For fans of Blink, The Tipping Point, and Freakonomics, here is a brilliant, funny, and accessible exploration of our flawed quest for certainty.
In 2008, as the price of oil surged above $140 a barrel, experts said it would soon hit $200; a few months later, it plunged to $30. In 1967, they said the USSR would have one of the world’s fastest-growing economies in the year 2000; in 2000, the USSR did not exist. In 1911, it was pronounced that there would be no more wars in Europe.

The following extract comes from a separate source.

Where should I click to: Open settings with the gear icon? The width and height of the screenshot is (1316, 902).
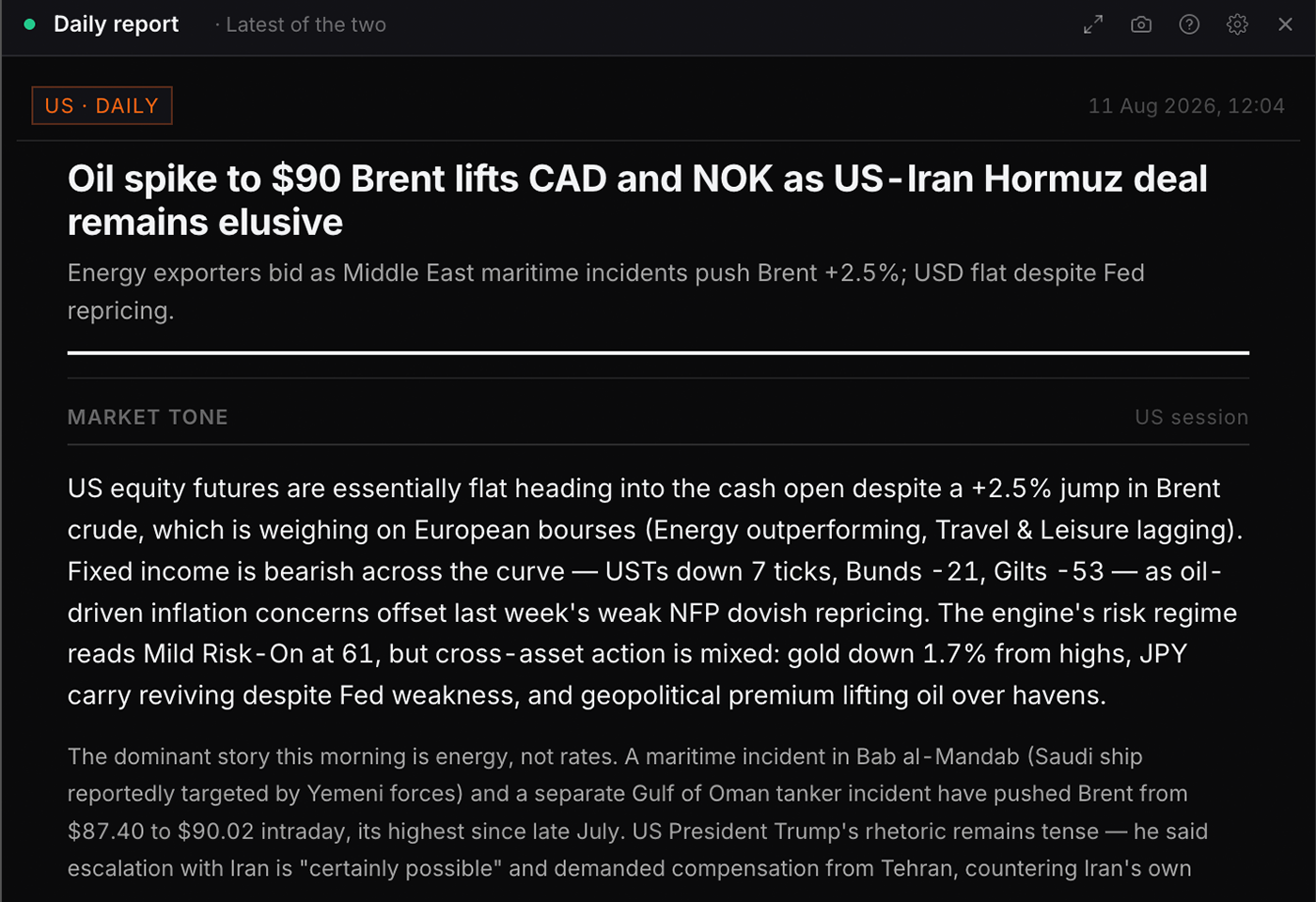[x=1237, y=24]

Let’s face it: experts are about as accurate as dart-throwing monkeys. And yet, every day, we ask them to predict everything from the weather to the likelihood of a terrorist attack. Future Babble is the first book to examine this phenomenon, demonstrating why our brains yearn for certainty about the future, why we are attracted to those who predict it confidently, and why it’s so easy for us to ignore the trail of outrageously wrong forecasts.

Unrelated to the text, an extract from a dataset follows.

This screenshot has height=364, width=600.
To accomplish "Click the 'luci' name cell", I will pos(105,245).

In this fast-paced, example-packed, sometimes darkly hilarious book, bestselling author Dan Gardner shows how pundits who are more famous are less accurate — and the average expert is no more accurate than a flipped coin. Gardner also draws on current research in cognitive psychology, political science, and behavioural economics to discover something quite reassuring: The future is always uncertain, but the end is not always near.